* start DATA PROVIDED *
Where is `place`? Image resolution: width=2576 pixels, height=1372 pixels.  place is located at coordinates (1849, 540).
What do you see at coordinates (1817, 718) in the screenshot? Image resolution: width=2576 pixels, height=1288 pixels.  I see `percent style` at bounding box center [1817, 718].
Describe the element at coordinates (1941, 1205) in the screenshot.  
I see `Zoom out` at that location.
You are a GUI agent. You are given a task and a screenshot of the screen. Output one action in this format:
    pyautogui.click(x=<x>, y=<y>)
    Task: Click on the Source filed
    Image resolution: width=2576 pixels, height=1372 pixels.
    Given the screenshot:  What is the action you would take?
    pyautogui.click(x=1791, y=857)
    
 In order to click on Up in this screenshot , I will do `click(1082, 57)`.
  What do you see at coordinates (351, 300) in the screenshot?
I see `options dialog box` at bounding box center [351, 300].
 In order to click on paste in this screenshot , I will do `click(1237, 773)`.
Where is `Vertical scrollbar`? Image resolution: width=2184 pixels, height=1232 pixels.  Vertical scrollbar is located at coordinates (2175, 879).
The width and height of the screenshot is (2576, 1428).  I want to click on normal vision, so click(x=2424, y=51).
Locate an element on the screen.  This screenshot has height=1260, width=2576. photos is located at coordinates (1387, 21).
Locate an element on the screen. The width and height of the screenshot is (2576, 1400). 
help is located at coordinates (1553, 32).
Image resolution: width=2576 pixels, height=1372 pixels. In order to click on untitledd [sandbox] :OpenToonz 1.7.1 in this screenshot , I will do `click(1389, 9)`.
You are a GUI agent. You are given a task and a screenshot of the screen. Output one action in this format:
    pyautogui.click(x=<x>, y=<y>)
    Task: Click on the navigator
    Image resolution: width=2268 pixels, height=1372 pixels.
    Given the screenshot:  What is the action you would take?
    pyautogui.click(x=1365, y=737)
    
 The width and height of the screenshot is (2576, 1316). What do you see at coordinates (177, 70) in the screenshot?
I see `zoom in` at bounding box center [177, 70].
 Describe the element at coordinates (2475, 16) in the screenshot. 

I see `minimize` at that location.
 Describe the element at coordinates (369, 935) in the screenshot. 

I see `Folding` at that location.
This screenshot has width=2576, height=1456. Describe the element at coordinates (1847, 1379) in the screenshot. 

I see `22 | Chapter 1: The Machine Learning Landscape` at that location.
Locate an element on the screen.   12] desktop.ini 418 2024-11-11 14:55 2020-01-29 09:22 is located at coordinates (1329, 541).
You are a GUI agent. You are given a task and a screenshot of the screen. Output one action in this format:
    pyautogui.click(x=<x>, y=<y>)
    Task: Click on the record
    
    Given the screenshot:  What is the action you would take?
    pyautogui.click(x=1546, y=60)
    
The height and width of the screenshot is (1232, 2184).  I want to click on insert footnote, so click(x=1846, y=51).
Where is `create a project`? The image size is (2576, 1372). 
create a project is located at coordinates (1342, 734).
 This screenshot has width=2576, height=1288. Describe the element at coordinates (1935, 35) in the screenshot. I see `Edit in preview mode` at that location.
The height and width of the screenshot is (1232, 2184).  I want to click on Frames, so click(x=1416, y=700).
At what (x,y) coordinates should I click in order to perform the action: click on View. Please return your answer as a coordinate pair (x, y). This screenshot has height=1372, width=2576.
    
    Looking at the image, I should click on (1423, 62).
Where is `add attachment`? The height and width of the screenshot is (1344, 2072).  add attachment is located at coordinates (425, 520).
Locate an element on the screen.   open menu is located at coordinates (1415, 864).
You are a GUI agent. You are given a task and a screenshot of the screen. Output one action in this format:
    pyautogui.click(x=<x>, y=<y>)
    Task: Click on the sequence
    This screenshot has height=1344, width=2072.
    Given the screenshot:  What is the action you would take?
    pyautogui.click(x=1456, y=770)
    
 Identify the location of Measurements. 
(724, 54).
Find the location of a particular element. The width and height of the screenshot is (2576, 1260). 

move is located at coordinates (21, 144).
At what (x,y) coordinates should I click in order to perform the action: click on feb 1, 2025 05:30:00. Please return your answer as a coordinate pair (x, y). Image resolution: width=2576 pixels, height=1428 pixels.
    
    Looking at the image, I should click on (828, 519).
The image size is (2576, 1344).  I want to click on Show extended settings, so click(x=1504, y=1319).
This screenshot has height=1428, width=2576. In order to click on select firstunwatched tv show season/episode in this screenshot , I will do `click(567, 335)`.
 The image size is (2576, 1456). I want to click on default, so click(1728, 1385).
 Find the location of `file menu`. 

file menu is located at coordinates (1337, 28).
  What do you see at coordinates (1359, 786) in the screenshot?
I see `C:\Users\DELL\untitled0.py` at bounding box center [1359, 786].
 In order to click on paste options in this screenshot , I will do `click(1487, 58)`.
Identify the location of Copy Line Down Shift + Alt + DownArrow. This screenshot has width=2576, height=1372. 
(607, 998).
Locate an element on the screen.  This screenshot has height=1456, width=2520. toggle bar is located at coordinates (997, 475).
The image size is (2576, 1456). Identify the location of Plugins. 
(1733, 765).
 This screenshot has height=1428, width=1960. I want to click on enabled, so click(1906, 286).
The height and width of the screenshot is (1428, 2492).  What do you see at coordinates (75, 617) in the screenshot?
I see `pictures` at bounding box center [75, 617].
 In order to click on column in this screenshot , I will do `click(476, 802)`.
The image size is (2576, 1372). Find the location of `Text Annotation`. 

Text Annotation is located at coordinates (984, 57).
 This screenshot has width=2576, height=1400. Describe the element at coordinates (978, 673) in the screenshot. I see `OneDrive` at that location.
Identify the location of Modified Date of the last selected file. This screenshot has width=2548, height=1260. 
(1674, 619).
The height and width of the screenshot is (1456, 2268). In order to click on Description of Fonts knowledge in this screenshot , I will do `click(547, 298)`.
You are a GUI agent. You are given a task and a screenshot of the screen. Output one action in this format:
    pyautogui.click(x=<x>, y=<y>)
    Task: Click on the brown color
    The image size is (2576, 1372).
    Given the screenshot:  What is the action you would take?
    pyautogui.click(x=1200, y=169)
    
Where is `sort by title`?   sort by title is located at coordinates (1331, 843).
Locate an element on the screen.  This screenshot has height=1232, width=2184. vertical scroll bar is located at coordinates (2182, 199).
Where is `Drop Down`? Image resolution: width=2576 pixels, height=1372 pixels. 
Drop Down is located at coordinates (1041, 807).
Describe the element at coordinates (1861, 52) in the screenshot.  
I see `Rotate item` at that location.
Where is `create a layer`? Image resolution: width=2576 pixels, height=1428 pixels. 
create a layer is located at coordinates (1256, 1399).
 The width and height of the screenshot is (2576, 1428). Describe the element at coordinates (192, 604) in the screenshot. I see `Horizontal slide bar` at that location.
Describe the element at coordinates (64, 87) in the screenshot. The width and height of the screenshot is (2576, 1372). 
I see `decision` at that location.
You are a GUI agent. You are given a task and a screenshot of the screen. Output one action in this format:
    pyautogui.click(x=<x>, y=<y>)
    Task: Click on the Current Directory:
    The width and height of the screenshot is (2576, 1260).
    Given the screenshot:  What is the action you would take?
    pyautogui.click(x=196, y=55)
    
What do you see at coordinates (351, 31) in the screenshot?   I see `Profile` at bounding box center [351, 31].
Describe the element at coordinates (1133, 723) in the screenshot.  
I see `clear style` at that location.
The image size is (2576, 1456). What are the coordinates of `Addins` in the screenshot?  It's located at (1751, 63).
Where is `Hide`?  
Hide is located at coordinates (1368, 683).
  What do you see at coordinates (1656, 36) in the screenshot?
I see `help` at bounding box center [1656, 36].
* end DATA PROVIDED *
AIM OF THE EXERCISE | Return every line of the records above that contains the string "resolution", treating uppercase and lowercase as different.

ANSWER TO THE TASK |
Where is `place`? Image resolution: width=2576 pixels, height=1372 pixels.  place is located at coordinates (1849, 540).
What do you see at coordinates (1817, 718) in the screenshot? Image resolution: width=2576 pixels, height=1288 pixels.  I see `percent style` at bounding box center [1817, 718].
    Image resolution: width=2576 pixels, height=1372 pixels.
Where is `Vertical scrollbar`? Image resolution: width=2184 pixels, height=1232 pixels.  Vertical scrollbar is located at coordinates (2175, 879).
Image resolution: width=2576 pixels, height=1372 pixels. In order to click on untitledd [sandbox] :OpenToonz 1.7.1 in this screenshot , I will do `click(1389, 9)`.
    Image resolution: width=2268 pixels, height=1372 pixels.
At what (x,y) coordinates should I click in order to perform the action: click on feb 1, 2025 05:30:00. Please return your answer as a coordinate pair (x, y). Image resolution: width=2576 pixels, height=1428 pixels.
Where is `Drop Down`? Image resolution: width=2576 pixels, height=1372 pixels. 
Where is `create a layer`? Image resolution: width=2576 pixels, height=1428 pixels. 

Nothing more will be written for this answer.